Saved data entries:
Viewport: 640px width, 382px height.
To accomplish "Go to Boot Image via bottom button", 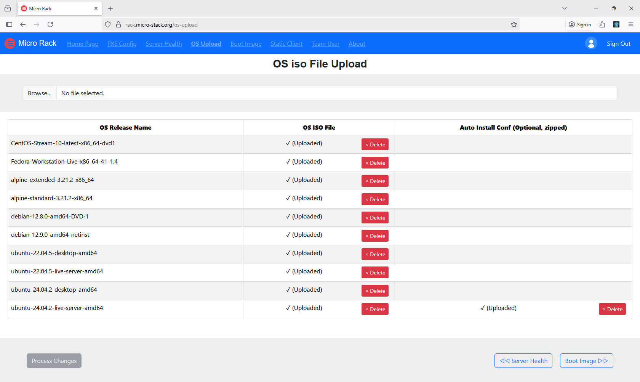I will click(586, 361).
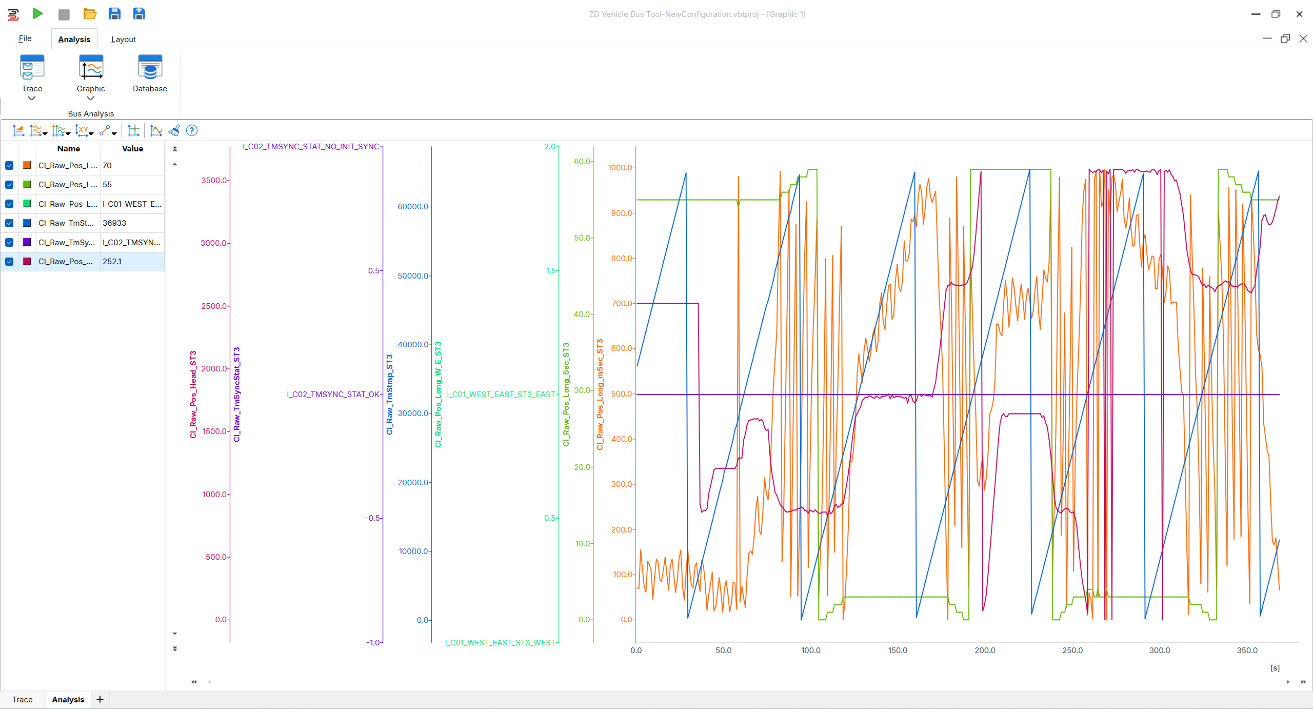
Task: Add a new tab with plus button
Action: [x=100, y=699]
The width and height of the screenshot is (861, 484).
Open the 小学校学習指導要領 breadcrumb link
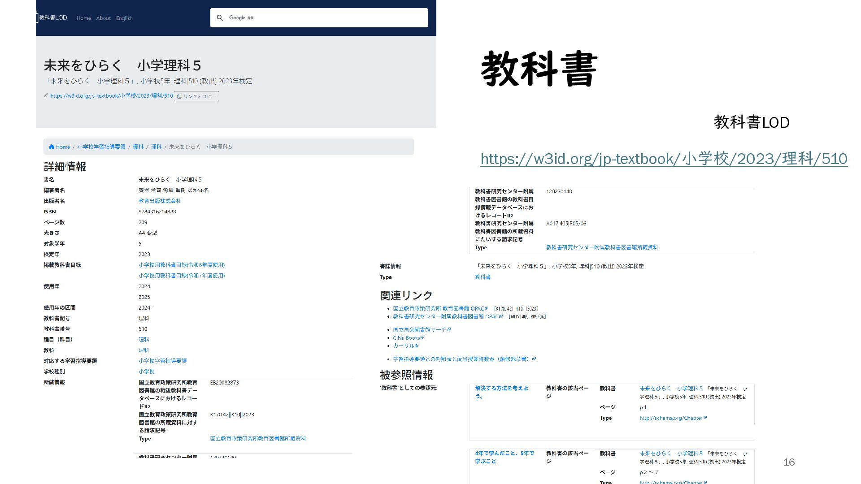pyautogui.click(x=101, y=147)
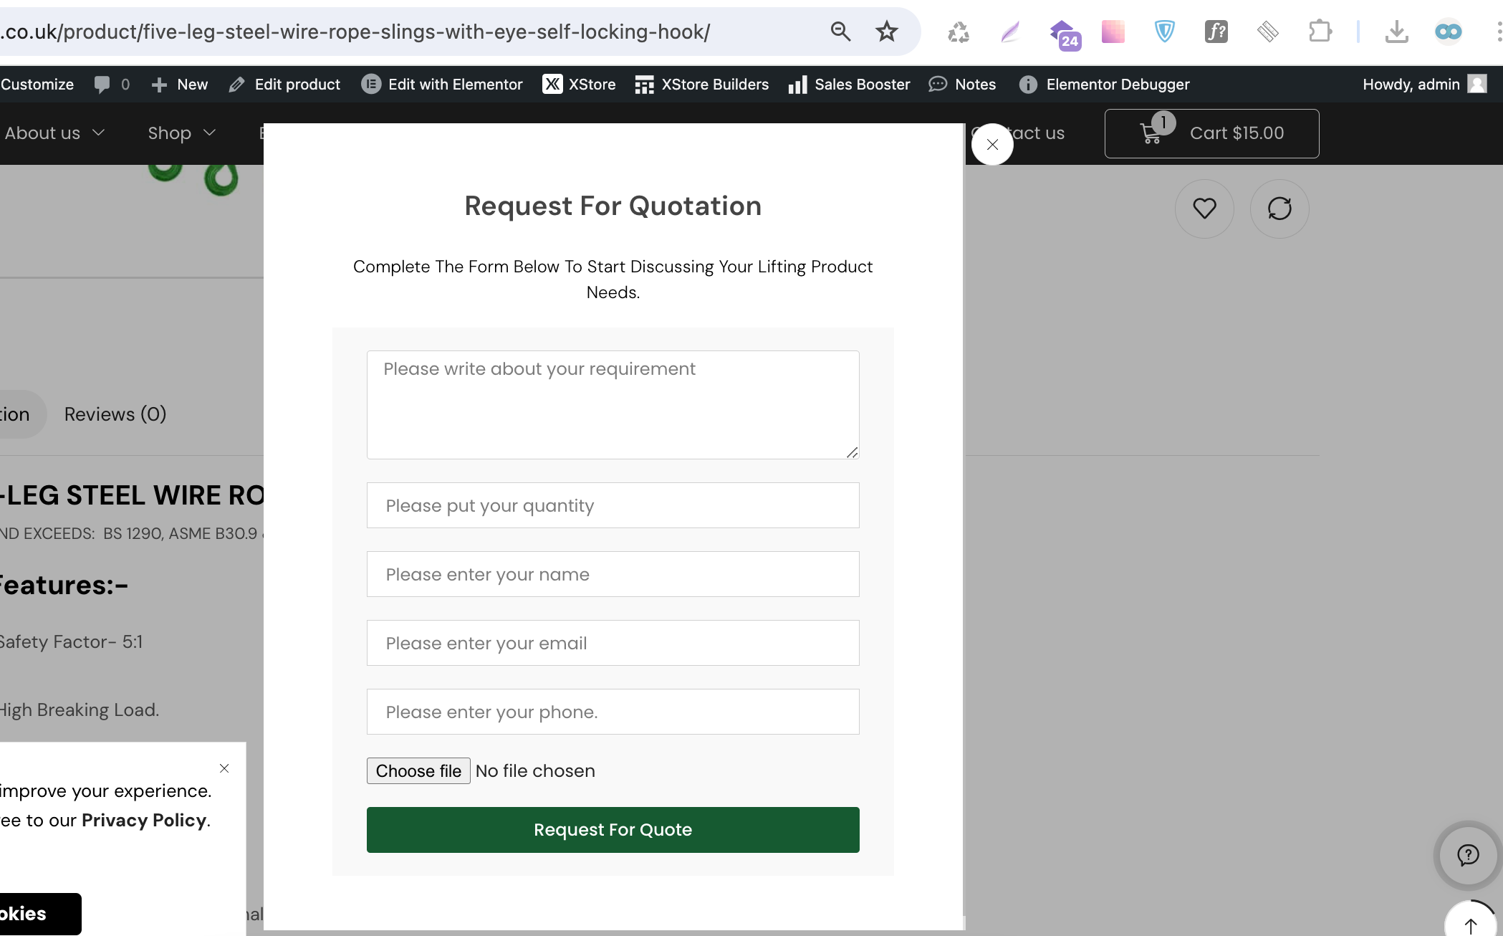Dismiss the cookie notice with X

pyautogui.click(x=224, y=768)
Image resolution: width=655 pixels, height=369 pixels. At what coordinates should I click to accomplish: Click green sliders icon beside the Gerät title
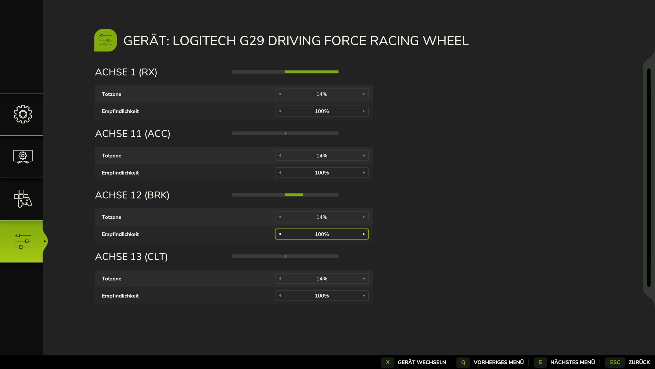[105, 40]
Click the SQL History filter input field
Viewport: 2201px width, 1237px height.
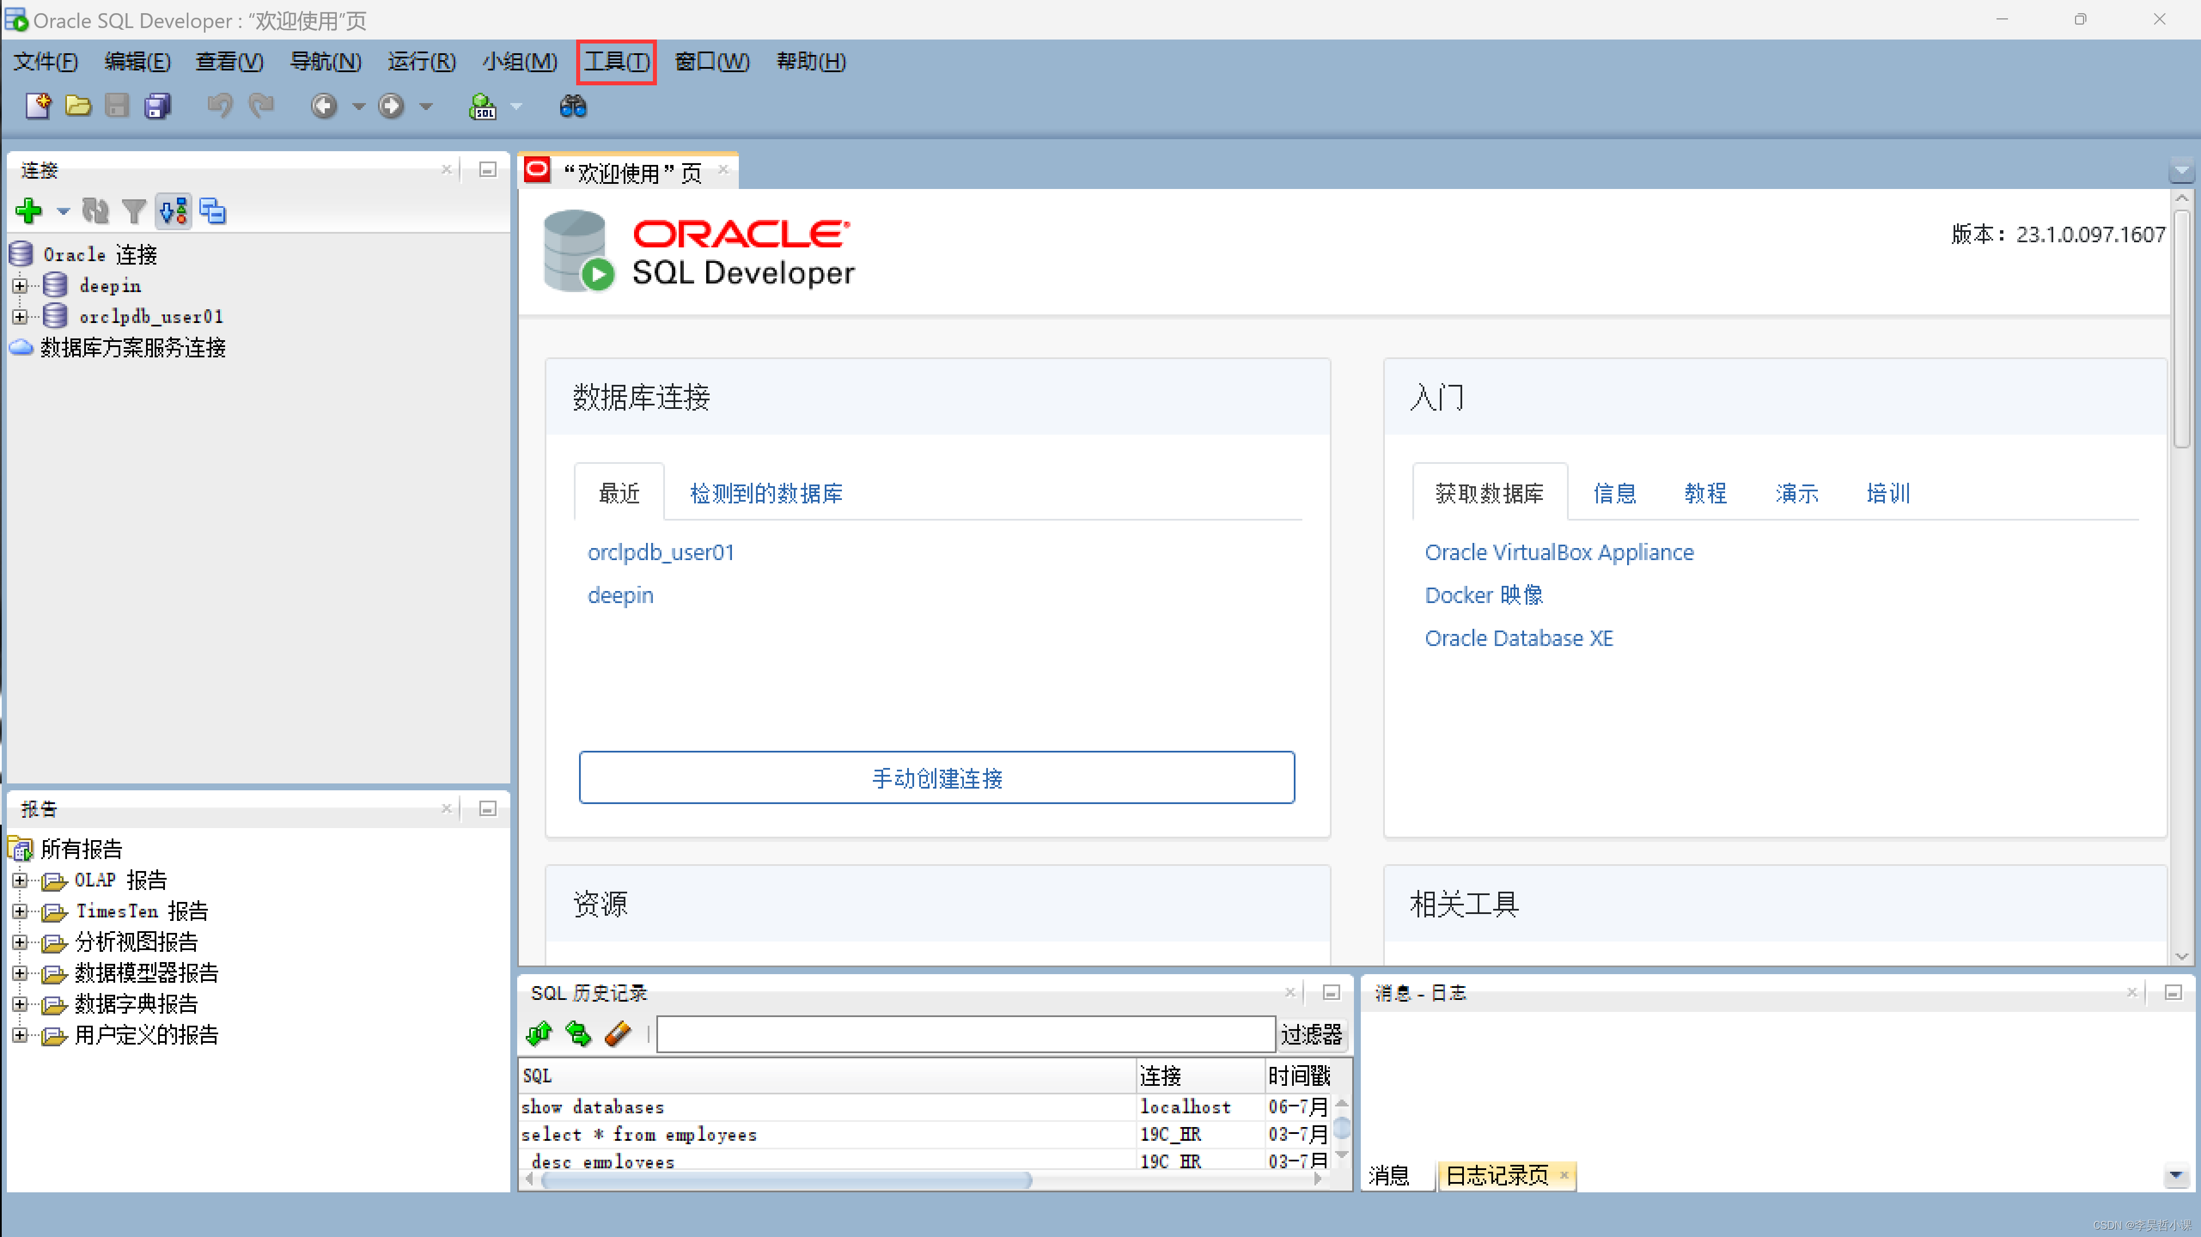(x=966, y=1034)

▶ _Activity_
Every line from the one containing "Click the SQL History filter input field" through the last line of the records is to be reproduced exactly, with pictures left out and nothing else given.

▶ _Written reply_
Click the SQL History filter input field
Viewport: 2201px width, 1237px height.
(x=966, y=1034)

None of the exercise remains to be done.